Aber finden nicht auch alle seine gesegnetsten Besuche bei den Seelen in wahrem, tiefem Sinn nur dann statt, wenn die Türen geschlossen sind? Wir haben nötig, die Türen für unseren allerheiligsten Umgang mit Ihm zu schliessen. Er braucht geschlossene Türen für seine tröstlichen Botschaften, die Er uns überbringen will. Der «Ton eines sanften Säuselns» kann nur dann deutlich vernommen werden, wenn die laute Stimme der Welt ausgeschlossen ist und wir am verborgenen Ort seiner Herrlichkeit stehen (1. Kön 19,9-18). Legt der Herr nicht gerade durch diesen Bericht, womit Er eine Regel für den Umgang mit Ihm aufstellt, die Betonung auf Abgeschlossenheit und Zurückgezogenheit? «geh in deine Kammer, und nachdem du deine Tür geschlossen hast, bete zu deinem Vater … der im Verborgenen sieht» (Mt 6,6). Hier sagt der Herr nicht nur, dass man nicht beten soll, um von den Menschen gesehen zu werden, sondern auch, dass beim Beten in der Seele keine Hast, keine Zerstreuung sein soll. Zum Beten muss ein stiller Ort und eine stille Zeit vorhanden sein, und vor allem ist dazu ein stilles Herz nötig.

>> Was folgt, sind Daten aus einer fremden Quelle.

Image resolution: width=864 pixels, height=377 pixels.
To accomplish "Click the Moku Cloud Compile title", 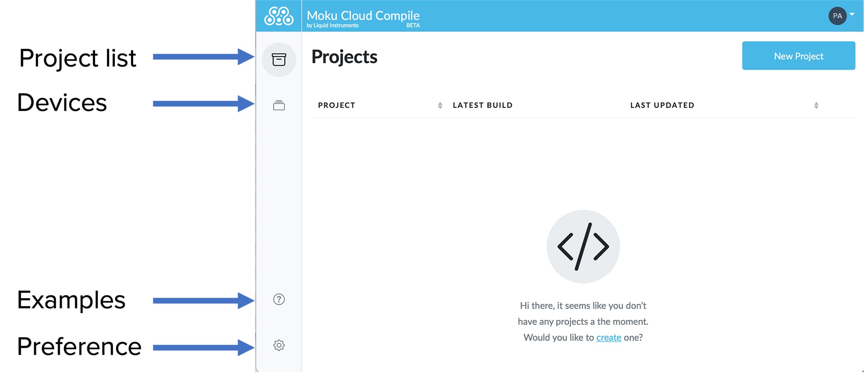I will coord(363,15).
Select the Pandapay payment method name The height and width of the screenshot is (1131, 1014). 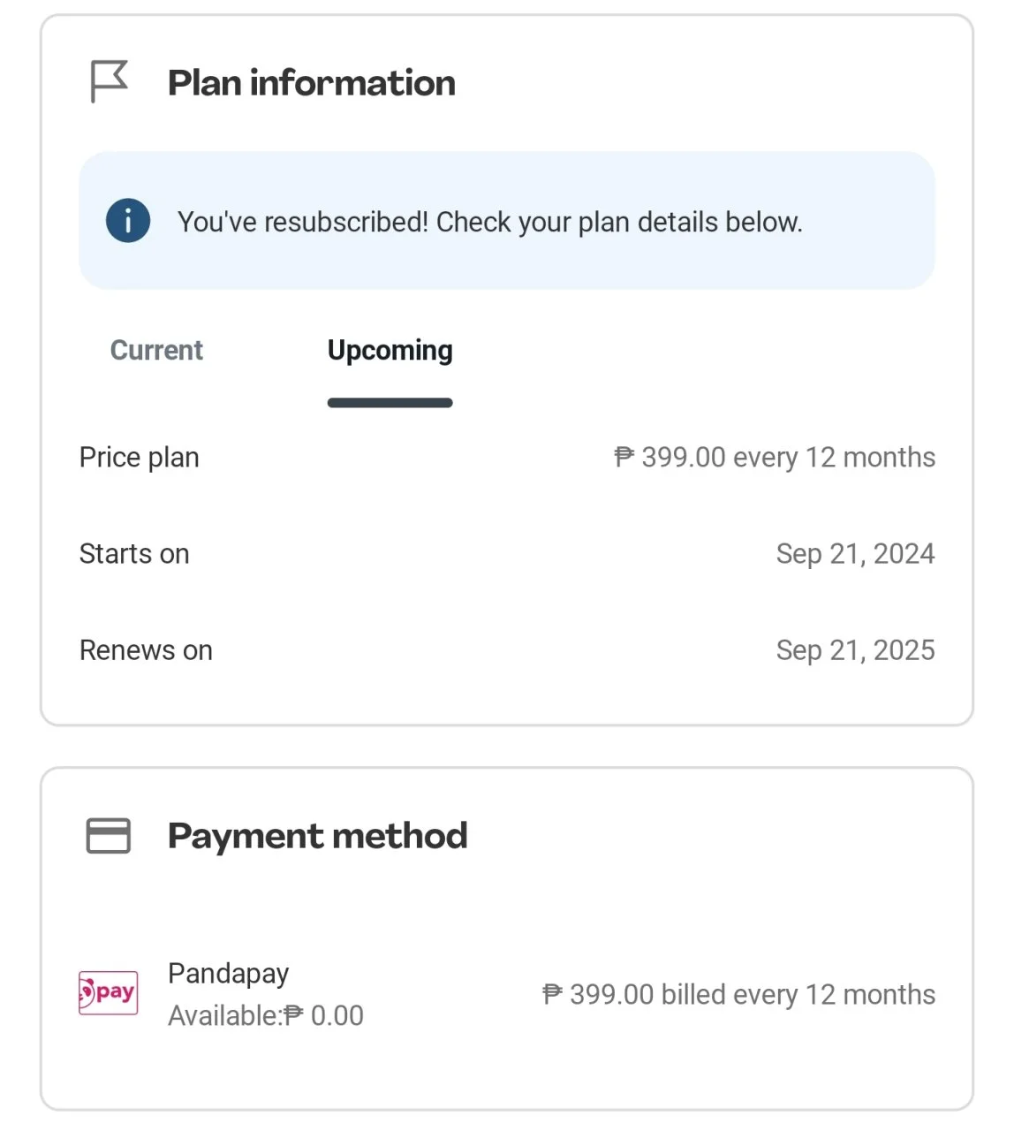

Zweifellos kann es auch da sehr kostbare Augenblicke des Gebets geben, wo keine verborgene Kammer mit geschlossener Türe und auch keine äussere Ruhe vorhanden ist. Nehemia konnte sogar dann sein Herz im Gebet zu Gott emporheben und sogleich eine Antwort empfangen, als er als Mundschenk vor dem König stand und eine Unterhaltung mit ihm führen musste. Der fleissigste der Menschen, inmitten seiner Arbeit, die ihn ganz in Anspruch nimmt – die hart arbeitende Mutter mitten in ihrer lärmenden Kinderschar –, der Reisende im Gerüttel der Eisenbahn –, alle können ihre Blicke und Bitten emporrichten und emporsenden zum Thron der Gnade und den Trost einer unverzüglichen Antwort empfangen, die sie ruhiger, weiser und tapferer macht, als sie es zuvor waren. Wie stärkend solche Gebete sein können, die unterwegs getan werden, weiss nur, wer sie schon praktiziert hat.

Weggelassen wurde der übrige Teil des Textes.